Over a billion people buy and sell on Facebook Marketplace every month. Chances are you’ve picked up a bargain or two, or sold off your unwanted couch or car for some extra cash. However, honest hustlers and savvy savers aren’t the only ones taking advantage of the platform.
Facebook Marketplace is a hive for scammers looking to trick you out of your hard-earned cash. Research points to one in six people getting scammed while using Facebook Marketplace. With so many scams out there, it’s crucial you know how to protect yourself.
That’s why we’ve created this guide for you on the most common Facebook Marketplace scams, how to spot them, as well as what to do if you fall victim to a scam. Let’s start with the types of scams you’ll run into.
Common Facebook Marketplace scams
We all love a good discount. Snapping up a designer bag or PlayStation 5 on the cheap is a great feeling. It’s like you’ve beaten the system. However, be cautious if you see items for sale at suspiciously low prices. There’s a good chance the item’s fake.
How to avoid buying counterfeit goods
Always be wary if you see a price that’s too good to be true. If the cost is far below the recommended retail price or the cost of similar listings, take your bargain hunting elsewhere.
However, if you do think you’ve stumbled on a legitimate bargain, request photos and videos of the item before you buy. For items that are commonly counterfeited, look up the telltale signs online (the brand itself might offer tips), followed by a good inspection of the item in person before handing over your cash.
Paying and communicating using other apps
Scammers will try to persuade you to chat on a different service and pay outside of Facebook Marketplace’s payment system. Try to avoid this. While Facebook’s monitoring usually isn’t a good thing, it can help protect you from Marketplace scams thanks to their Purchase Protection policies.
How to avoid paying and communicating using other apps
Stop talking to a buyer (or seller) if they ask you to chat about and/or pay for an item on another app. This is often a ruse to trick you into paying using apps where it’s almost impossible for you to get your money back, such as wire transfer or Venmo.
Upfront payment/deposit scams
A scammer will tell you the item you’re interested in is very popular; so popular in fact that you’ll need to pay a deposit to secure it. However, once you send the money, the scammer will disappear along with your cash and any hope you had of receiving the item you paid for.
There are times when it would make sense for a buyer to offer to pay a deposit (such as if the buyer is desperate for an item or can’t meet up right away), but it’s more of a red flag for the seller to insist on one.
How to avoid upfront payment/deposit scams
Be on the lookout for sellers using urgency tactics to trick you into handing over money upfront. Back away if the seller is too pushy. It’s never a good idea to pay for items before receiving them, unless you are requiring the seller to mail it to you. Agree to meet sellers in person if possible before paying.
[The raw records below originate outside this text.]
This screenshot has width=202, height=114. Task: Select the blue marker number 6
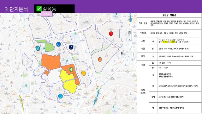pyautogui.click(x=58, y=44)
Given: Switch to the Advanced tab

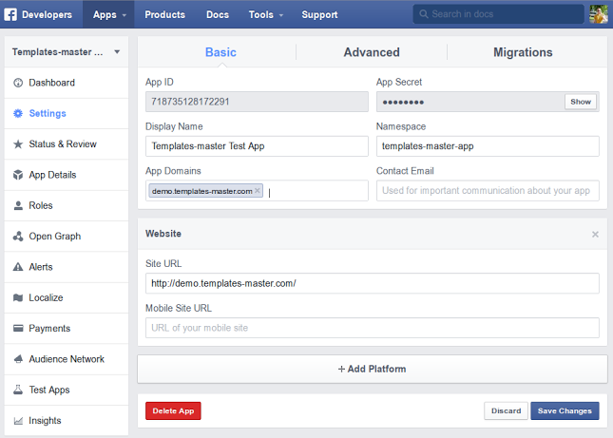Looking at the screenshot, I should click(x=372, y=52).
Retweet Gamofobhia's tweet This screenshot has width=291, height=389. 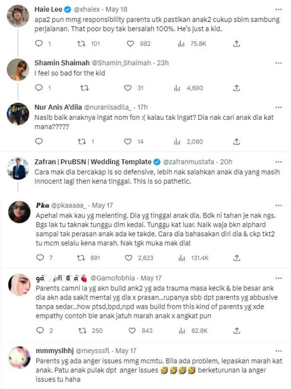tap(81, 331)
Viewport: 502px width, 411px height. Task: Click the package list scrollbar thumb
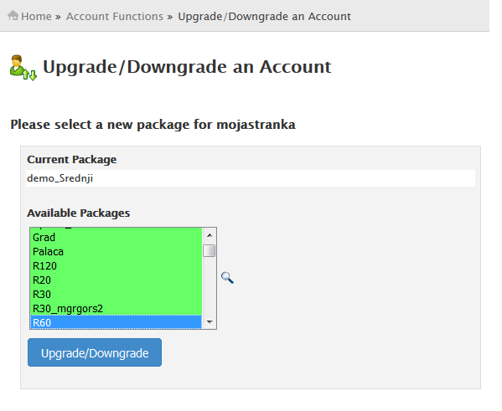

It’s not only sellers pulling scams on Facebook Marketplace. This scam comes from the buyer’s side. The buyer and seller agree on a price. Let’s say $100. The buyer then pays $150, more than the agreed upon amount. They’ll claim this was an accident, and ask the seller to repay them the extra $50, which they do.
A few days later, the seller gets a call from the bank. They tell the seller that the card used by the buyer could have been stolen. The seller doesn’t get the $100, plus loses the $50 overpayment they supposedly returned to the buyer.
How to avoid overpayment scams
Decline any overpayments you receive and ask the buyer to send the correct amount. If the buyer doesn’t agree to send you the correct payment, there’s a good chance they’re a scammer. End all talks with them and look for another buyer.
Fake rental scams
You can find some great rentals on Facebook Marketplace. However, you can also run into plenty of phony listings. These fake rentals try to lure you in with misleading pictures and too-good-to-be-true rent prices.
You might even be asked to pay additional fees for supposed background checks, charges that are illegal and are just an attempt to extort you. There are even cases where scammers will outright refuse to let you see the rental unless you sign a contract and pay the deposit.
How to avoid rental scams
Always view the property in person before handing over any money. It’s also good practice to confirm whether or not the property is vacant. Some scammers will put up listings for properties already owned or lived in by other people.
Some scammers will try to convince you that mailing the item to you is in your best interest. They’ll claim it’ll save you time and money on gas. However, since you won’t be able to see the item until it arrives, there’s a chance they’ll swap it out for something worthless.
How to avoid mail scams
It can be a pain to drive long distances to meet up with buyers. However, it’s best to make the journey, as buying an item without seeing it in person first is a recipe for trouble. Just be sure to meet the seller in a safe public place during the day.
If you have no other choice but to receive the item via the mail, request a tracking number and only pay via apps like PayPal or Facebook Checkout. This ensures you’re protected from fraud if the seller mails you a different item.
How to protect yourself from scams on Facebook Marketplace
Check the seller’s profile
Check the seller’s reviews and ratings. Lot’s of one-star reviews? Best to avoid them. Same goes for if the seller’s account is new. Fraudsters will often create fake accounts, so be wary if the seller’s account is one a few days or weeks old, or if the reviews all sound oddly similar.
Meet the seller/buyer in a well-lit public place
This reduces the risk of the seller swapping out the item for something else. Arrange your meet-up somewhere public with lots of foot traffic, preferably during the day. If you’re worried about meeting the buyer/seller by yourself, take a friend with you or let others know where you’re going and why.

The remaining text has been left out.